Backed by the Philippine Philharmonic Orchestra under the baton of music director and principal conductor Grzegorz Nowak, cellist Yang moved with his body – the cello has almost a similar-looking body with shoulders, torso, waist, and hips – while his hands and bow went over the strings; best of all, he displayed his feelings and touched his audience, emotion for emotion. A pleasure to let go and be swayed by all those notes on four strings, rising and falling between allegro and adagio, andante and allegro vivo in Dvorak’s cello concerto in B minor.

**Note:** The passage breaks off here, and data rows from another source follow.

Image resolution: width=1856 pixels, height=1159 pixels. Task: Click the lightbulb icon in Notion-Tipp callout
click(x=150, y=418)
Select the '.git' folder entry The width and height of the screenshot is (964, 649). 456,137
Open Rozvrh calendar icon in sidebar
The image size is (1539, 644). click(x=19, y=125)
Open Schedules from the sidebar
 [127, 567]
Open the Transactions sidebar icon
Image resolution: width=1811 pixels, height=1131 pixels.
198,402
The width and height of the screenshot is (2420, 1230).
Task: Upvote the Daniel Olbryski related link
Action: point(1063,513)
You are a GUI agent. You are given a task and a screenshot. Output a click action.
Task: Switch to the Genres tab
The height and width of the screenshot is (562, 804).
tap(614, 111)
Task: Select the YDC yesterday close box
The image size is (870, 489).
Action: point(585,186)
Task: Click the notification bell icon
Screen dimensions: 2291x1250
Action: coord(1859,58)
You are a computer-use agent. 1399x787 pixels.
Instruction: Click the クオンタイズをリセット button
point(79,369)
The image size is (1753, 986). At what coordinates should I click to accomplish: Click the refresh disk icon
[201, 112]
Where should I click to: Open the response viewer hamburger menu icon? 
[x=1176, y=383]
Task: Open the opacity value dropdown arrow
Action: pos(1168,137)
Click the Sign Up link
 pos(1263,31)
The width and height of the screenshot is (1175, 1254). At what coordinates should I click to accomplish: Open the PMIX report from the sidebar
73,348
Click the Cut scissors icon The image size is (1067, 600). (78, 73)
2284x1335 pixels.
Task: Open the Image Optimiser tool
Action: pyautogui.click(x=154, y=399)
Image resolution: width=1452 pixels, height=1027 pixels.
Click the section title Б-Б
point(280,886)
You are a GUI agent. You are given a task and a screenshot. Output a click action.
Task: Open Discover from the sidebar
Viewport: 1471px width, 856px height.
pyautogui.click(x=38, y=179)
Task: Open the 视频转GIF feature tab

Dvorak is not easy to play, whether violin, viola, cello, or piano. So what? Yang, as described by the CCP’s program notes, is “one of the most versatile cellists of the present day,” as much as he is praised for constantly searching for modern and centuries-old music to perform. He has played with the world’s most famous conductors and orchestras, his music preserved on more than 30 cd’s. He’s also a famous advocate for chamber music.


Thank you, CCP, thank you, sponsors, for music magic on that one enchanted evening. Indeed, let’s begin gathering a variety of instrumental soloists to show off their wizardry.  
Nedy Tantoco, always quick to support music and the arts, sat happily applauding from a middling row. Margie Moran, former CCP president, was at row M. After multiple curtain calls and the lights came back, Chito Roño, Chito Vijandre and Ricky Toledo, Bobby Cuenca, Ping Valencia, Rose Zamora, Mau Lim headed for the exit.


Pablo Tariman, CCP’s newly recruited p.r.o., assures concert goers that Samsung has “778 parking spaces at the basement, plus another 210 at the multilevel parking.” Keep that in mind for Nov. 17, your date with a Russian pianist playing Rachmaninoff.